このピンクに彩られたジャケットのライブ版「SCRATCH」を世紀末まで聞かなかったのは、我ながら情けない。『ジャズ・サックスのすべて』でも「全身をマッサージしてくれる傑作ライブ」と好評価、それを読んだ矢先に買わなきゃならなかったんでしょうが、このクルセイダーズ狂の私が何たる不覚。悔やまれてなりません。まさにそれほどまでにこのアルバムは大傑作だったのです。
「GOLDEN SLUMBERS」に続いてのビートルズナンバーの「ELEANOR RIGBY」。

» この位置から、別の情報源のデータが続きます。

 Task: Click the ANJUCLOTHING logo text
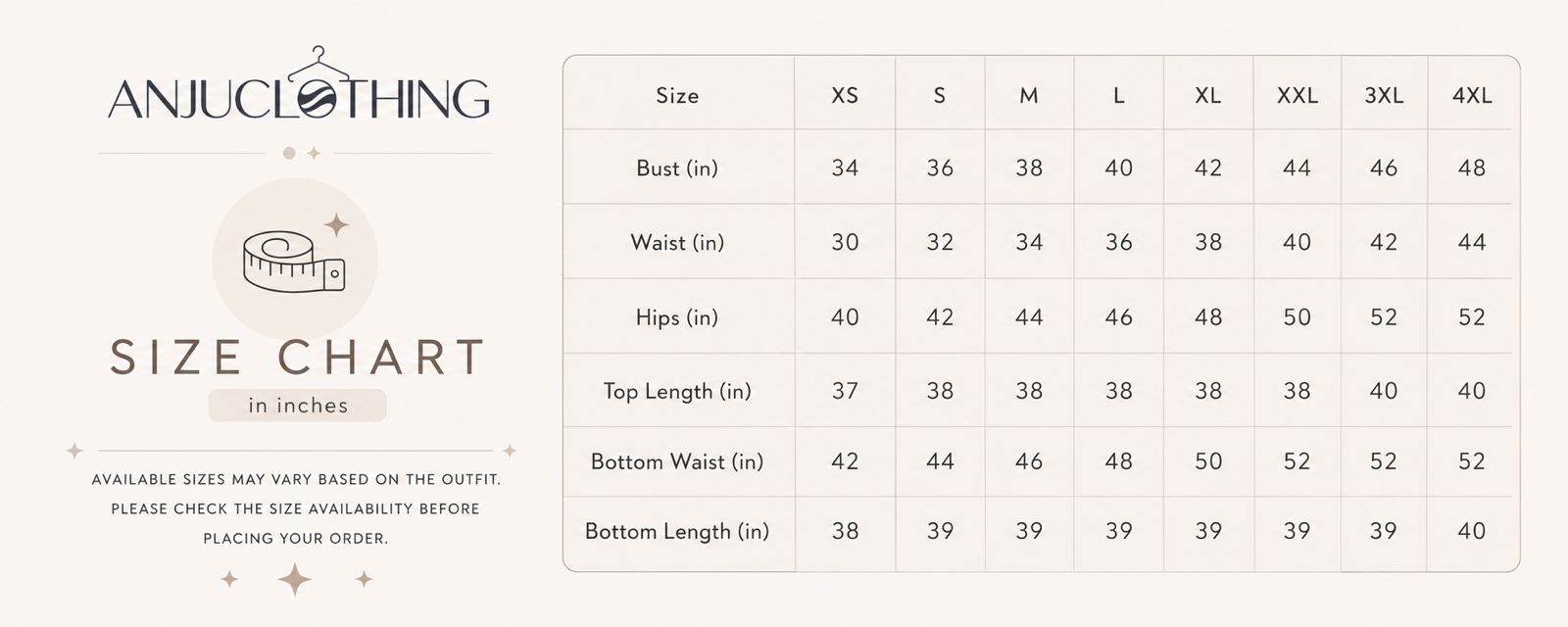[x=299, y=99]
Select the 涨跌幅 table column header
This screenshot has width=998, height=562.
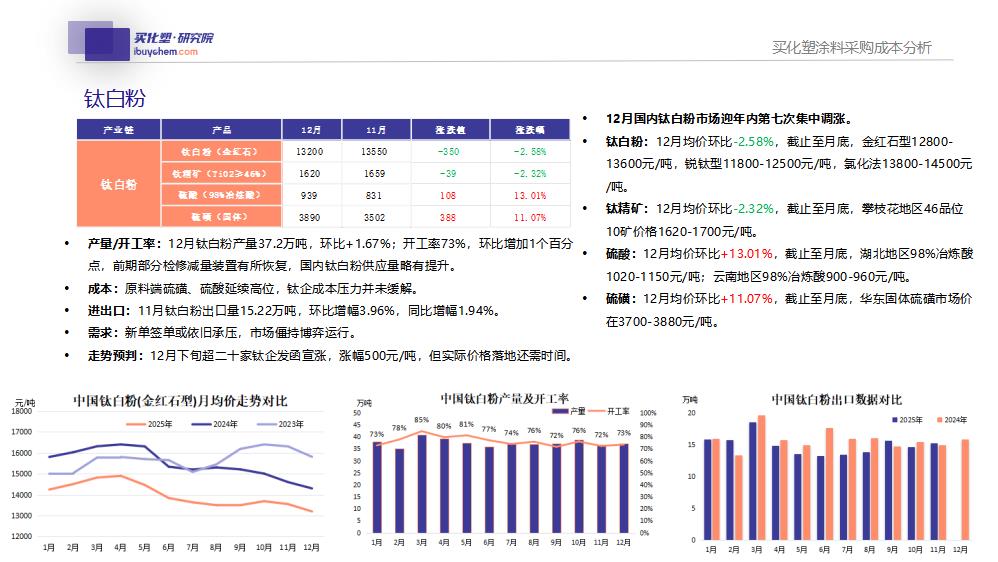click(530, 130)
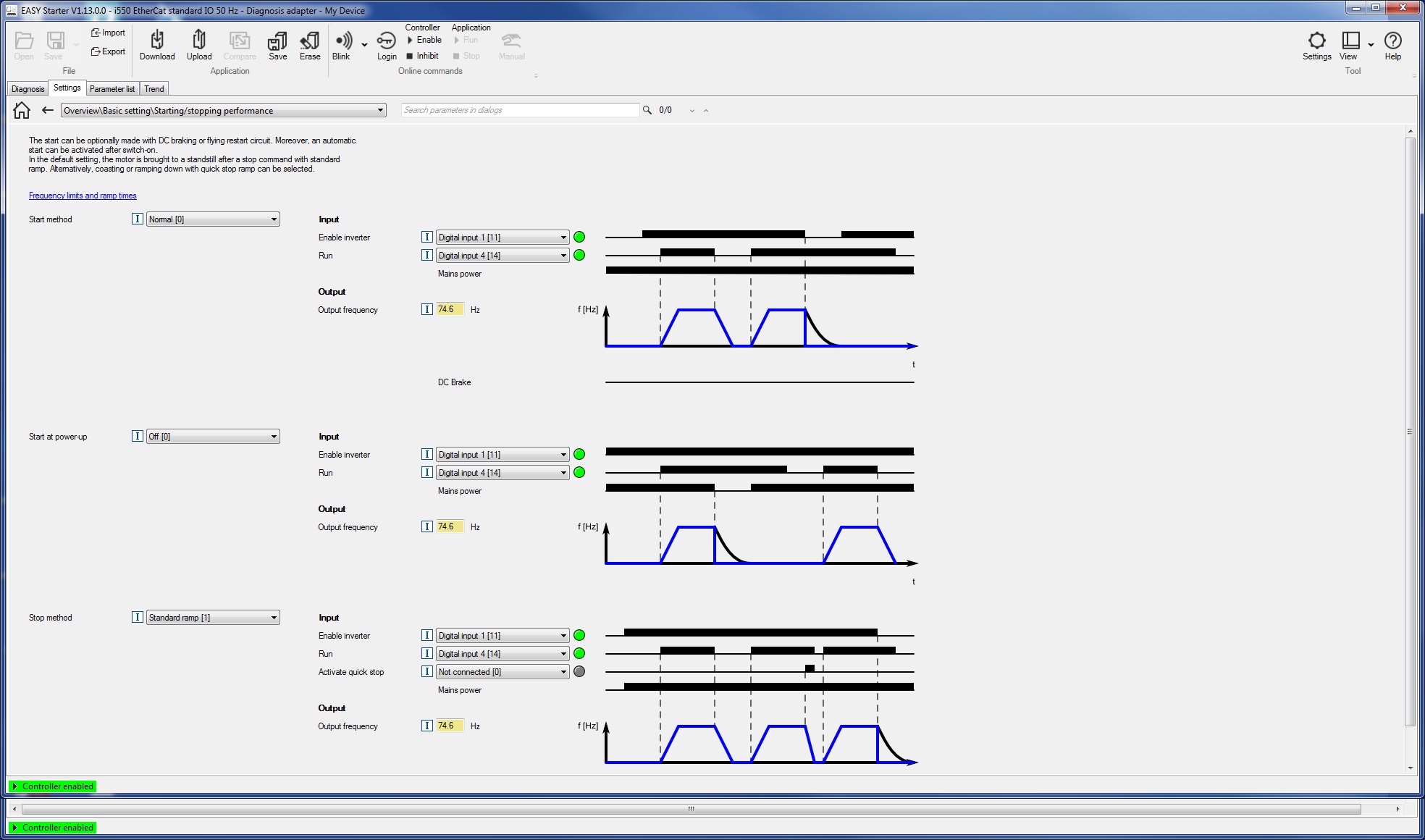This screenshot has width=1425, height=840.
Task: Click the Export button
Action: (108, 51)
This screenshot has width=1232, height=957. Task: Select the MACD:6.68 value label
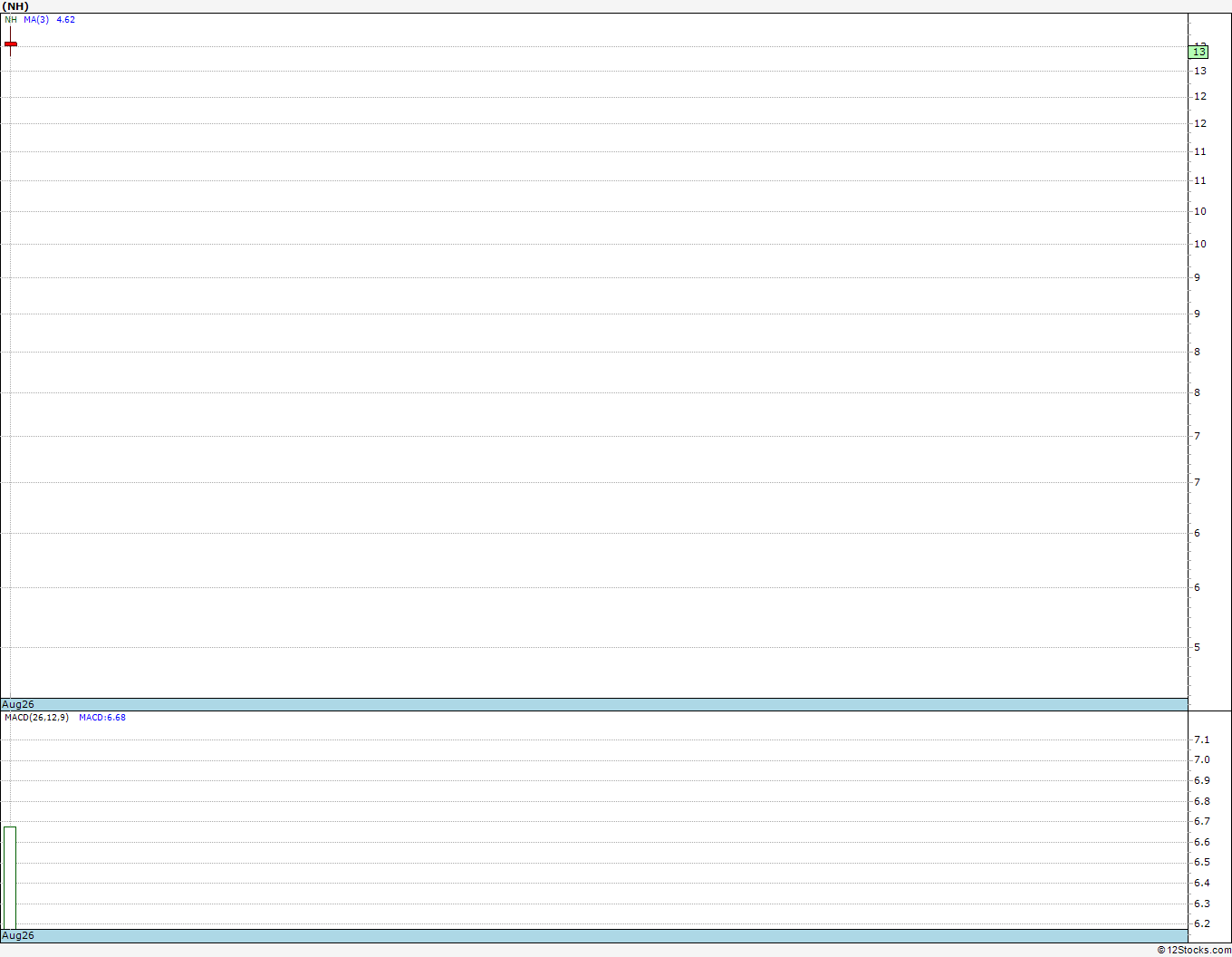point(102,717)
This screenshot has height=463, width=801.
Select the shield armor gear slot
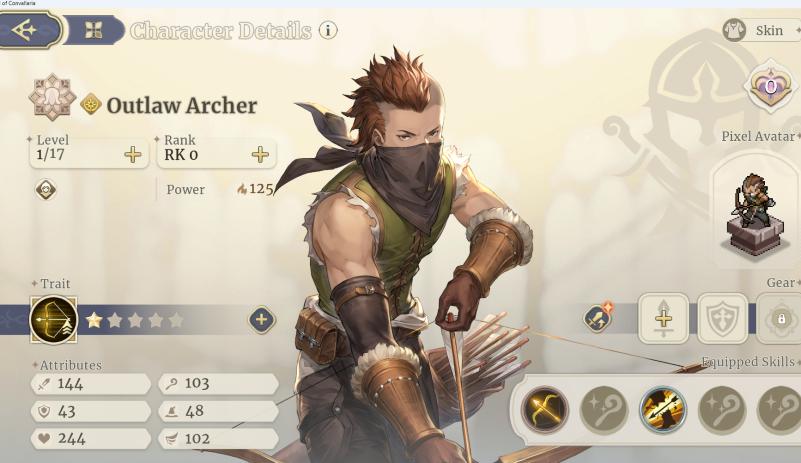(x=722, y=319)
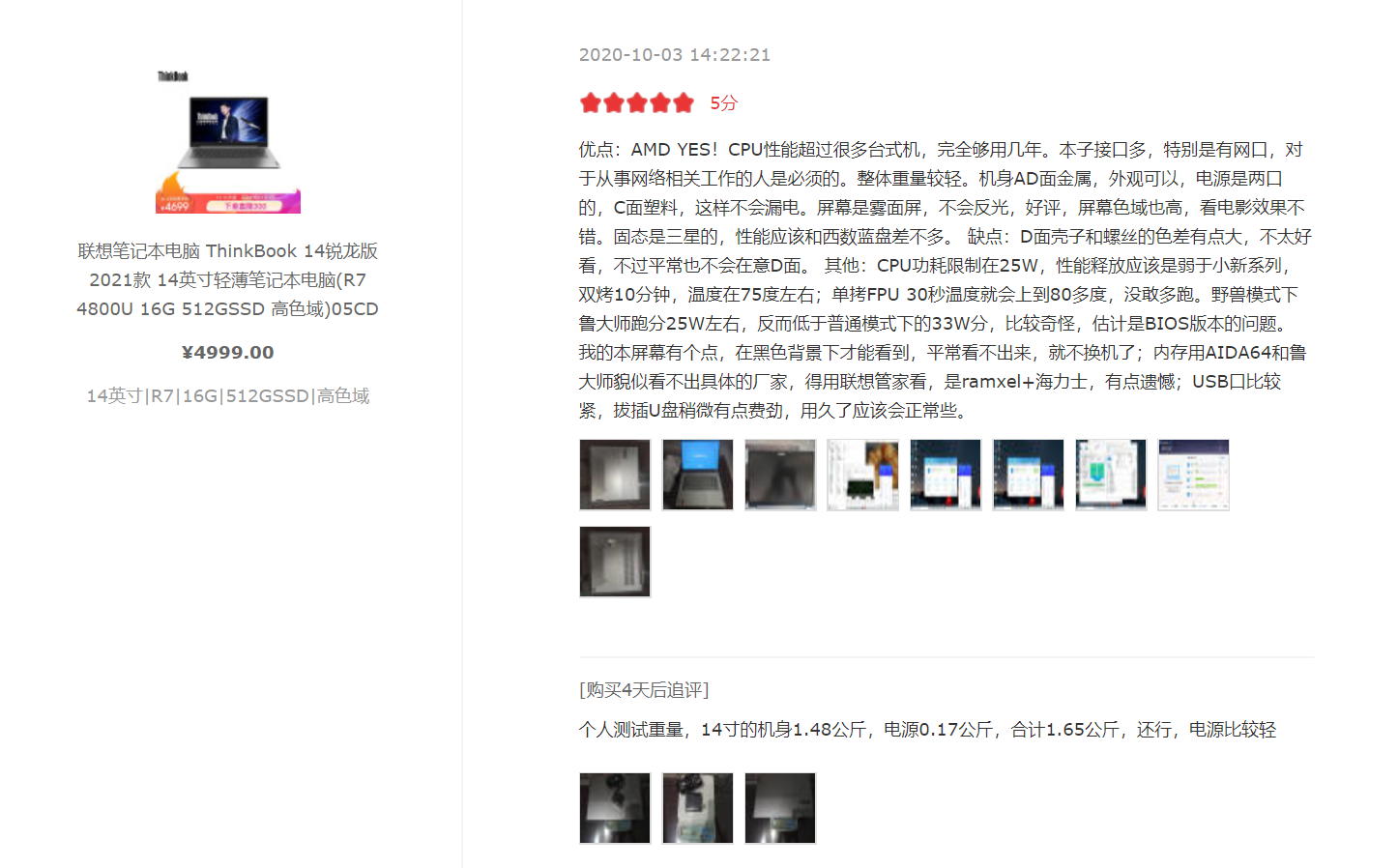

これを聴けば、クルセイダーズ版ビートルズメドレーを是非やって欲しかったと、叶わぬ願いとは知りながらも一縷の望みを込めて願わずにはいられません。
流れるように「HARD TIMES」へと移り、「OLD SOCKS」の時とはまた違った味わいのスローなアレンジ、ジョー・サンプルのリリカルなピアノが冴え、ウイルトン・フェルダーのサックスがジャブのように放たれます。そして「SO FAR AWAY」、Wilton FelderとWayne Hendersonの見事な1分間デスマッチロングトーン。
拍手喝采に続いて吐いた息を一気に吸い込む複式呼吸とピッタリ軌を一にして、
よくやったねとばかりにクルセイダーズ面々のサウンドの心音が高鳴り、やるせないまでにしびれさせてくれます。これぞ究極の応援歌。
ライブの最後を飾るのはもはや定番となった「WAY BACK HOME」。むせび泣くフェルダーのサックス、後半にかけて盛りあがる力強くも哀愁のプレイ。「SO FAR AWAY」も「HARD TIMES」もライブでは欠かすことのできない、クルセイダーズのスタンダードになりましたネ。何はともあれ、今回も大満足の逸品でした。